▶ _TASK PROMPT_
Go over these records and count the lines with the string "Sourdough" in them; the count is all that should be returned.

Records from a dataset
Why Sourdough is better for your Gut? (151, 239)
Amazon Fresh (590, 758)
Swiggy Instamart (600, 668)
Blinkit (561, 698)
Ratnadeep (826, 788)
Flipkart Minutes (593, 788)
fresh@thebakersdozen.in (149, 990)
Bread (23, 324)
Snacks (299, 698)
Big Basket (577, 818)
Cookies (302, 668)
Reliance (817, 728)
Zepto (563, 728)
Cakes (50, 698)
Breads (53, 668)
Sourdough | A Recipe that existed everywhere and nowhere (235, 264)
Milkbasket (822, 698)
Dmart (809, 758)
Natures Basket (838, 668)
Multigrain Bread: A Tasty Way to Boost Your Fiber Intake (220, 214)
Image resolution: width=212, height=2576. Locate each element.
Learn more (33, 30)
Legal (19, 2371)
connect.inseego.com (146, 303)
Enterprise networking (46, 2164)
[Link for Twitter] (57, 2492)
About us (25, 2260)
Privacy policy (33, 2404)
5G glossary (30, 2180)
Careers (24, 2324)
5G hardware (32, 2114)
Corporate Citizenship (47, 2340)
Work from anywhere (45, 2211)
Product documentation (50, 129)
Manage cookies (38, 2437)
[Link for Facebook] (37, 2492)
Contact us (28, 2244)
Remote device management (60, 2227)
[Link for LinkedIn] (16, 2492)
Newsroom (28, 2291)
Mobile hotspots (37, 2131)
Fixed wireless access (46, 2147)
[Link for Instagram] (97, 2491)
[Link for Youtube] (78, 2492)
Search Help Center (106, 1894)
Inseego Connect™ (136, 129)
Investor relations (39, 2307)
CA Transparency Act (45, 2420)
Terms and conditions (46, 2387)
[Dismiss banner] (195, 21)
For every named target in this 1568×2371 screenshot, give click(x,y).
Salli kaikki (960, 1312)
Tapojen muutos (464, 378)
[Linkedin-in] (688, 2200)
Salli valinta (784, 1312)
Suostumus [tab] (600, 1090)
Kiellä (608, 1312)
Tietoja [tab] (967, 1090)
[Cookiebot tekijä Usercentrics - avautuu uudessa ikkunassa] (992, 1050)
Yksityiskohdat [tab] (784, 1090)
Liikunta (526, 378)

▶ _EXERCISE RESULT_
2